───── Material provided

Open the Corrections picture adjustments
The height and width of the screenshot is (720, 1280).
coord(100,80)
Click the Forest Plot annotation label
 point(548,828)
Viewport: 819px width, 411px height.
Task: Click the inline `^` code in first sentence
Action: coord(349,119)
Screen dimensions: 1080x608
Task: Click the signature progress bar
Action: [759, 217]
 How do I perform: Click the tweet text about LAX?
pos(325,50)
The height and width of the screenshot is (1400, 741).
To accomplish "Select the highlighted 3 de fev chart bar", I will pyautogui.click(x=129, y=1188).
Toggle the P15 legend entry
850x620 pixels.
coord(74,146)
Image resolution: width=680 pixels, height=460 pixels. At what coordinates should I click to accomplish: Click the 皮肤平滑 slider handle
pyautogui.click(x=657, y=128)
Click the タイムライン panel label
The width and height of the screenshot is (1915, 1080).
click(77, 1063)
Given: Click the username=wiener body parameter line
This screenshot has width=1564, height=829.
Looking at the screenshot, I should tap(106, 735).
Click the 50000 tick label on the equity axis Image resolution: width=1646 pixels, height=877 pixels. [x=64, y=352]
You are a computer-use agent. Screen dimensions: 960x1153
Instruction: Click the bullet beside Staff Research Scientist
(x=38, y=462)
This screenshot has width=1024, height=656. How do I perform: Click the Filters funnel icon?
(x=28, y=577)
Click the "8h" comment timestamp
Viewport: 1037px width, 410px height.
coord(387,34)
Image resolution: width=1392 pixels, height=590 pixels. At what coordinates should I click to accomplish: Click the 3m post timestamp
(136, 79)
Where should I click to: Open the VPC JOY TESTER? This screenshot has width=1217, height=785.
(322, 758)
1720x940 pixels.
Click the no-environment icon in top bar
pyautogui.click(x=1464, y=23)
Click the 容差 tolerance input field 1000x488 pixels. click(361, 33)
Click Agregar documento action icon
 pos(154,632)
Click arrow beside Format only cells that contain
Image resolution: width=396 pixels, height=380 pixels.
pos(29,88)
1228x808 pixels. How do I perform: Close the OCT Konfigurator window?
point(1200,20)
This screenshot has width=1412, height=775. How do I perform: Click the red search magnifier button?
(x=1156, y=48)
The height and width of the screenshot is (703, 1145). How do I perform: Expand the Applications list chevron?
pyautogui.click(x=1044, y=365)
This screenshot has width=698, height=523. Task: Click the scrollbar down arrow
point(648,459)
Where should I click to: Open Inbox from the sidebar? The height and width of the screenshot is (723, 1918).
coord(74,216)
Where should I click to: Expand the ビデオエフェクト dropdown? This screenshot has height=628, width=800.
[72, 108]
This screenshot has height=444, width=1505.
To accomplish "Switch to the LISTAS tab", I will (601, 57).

──────────

## [Task objective]
Retype the data. Every line must match the original exactly.

## [Answer section]
Open the Corrections picture adjustments
The height and width of the screenshot is (720, 1280).
coord(100,80)
Click the Forest Plot annotation label
 point(548,828)
Viewport: 819px width, 411px height.
Task: Click the inline `^` code in first sentence
Action: coord(349,119)
Screen dimensions: 1080x608
Task: Click the signature progress bar
Action: [759, 217]
 How do I perform: Click the tweet text about LAX?
pos(325,50)
The height and width of the screenshot is (1400, 741).
To accomplish "Select the highlighted 3 de fev chart bar", I will pyautogui.click(x=129, y=1188).
Toggle the P15 legend entry
850x620 pixels.
coord(74,146)
Image resolution: width=680 pixels, height=460 pixels. At what coordinates should I click to accomplish: Click the 皮肤平滑 slider handle
pyautogui.click(x=657, y=128)
Click the タイムライン panel label
The width and height of the screenshot is (1915, 1080).
click(77, 1063)
Given: Click the username=wiener body parameter line
This screenshot has width=1564, height=829.
Looking at the screenshot, I should tap(106, 735).
Click the 50000 tick label on the equity axis Image resolution: width=1646 pixels, height=877 pixels. [x=64, y=352]
You are a computer-use agent. Screen dimensions: 960x1153
Instruction: Click the bullet beside Staff Research Scientist
(x=38, y=462)
This screenshot has width=1024, height=656. How do I perform: Click the Filters funnel icon?
(x=28, y=577)
Click the "8h" comment timestamp
Viewport: 1037px width, 410px height.
coord(387,34)
Image resolution: width=1392 pixels, height=590 pixels. At what coordinates should I click to accomplish: Click the 3m post timestamp
(136, 79)
Where should I click to: Open the VPC JOY TESTER? This screenshot has width=1217, height=785.
(322, 758)
1720x940 pixels.
Click the no-environment icon in top bar
pyautogui.click(x=1464, y=23)
Click the 容差 tolerance input field 1000x488 pixels. click(361, 33)
Click Agregar documento action icon
 pos(154,632)
Click arrow beside Format only cells that contain
Image resolution: width=396 pixels, height=380 pixels.
pos(29,88)
1228x808 pixels. How do I perform: Close the OCT Konfigurator window?
point(1200,20)
This screenshot has width=1412, height=775. How do I perform: Click the red search magnifier button?
(x=1156, y=48)
The height and width of the screenshot is (703, 1145). How do I perform: Expand the Applications list chevron?
pyautogui.click(x=1044, y=365)
This screenshot has width=698, height=523. Task: Click the scrollbar down arrow
point(648,459)
Where should I click to: Open Inbox from the sidebar? The height and width of the screenshot is (723, 1918).
coord(74,216)
Where should I click to: Expand the ビデオエフェクト dropdown? This screenshot has height=628, width=800.
[72, 108]
This screenshot has height=444, width=1505.
To accomplish "Switch to the LISTAS tab", I will (601, 57).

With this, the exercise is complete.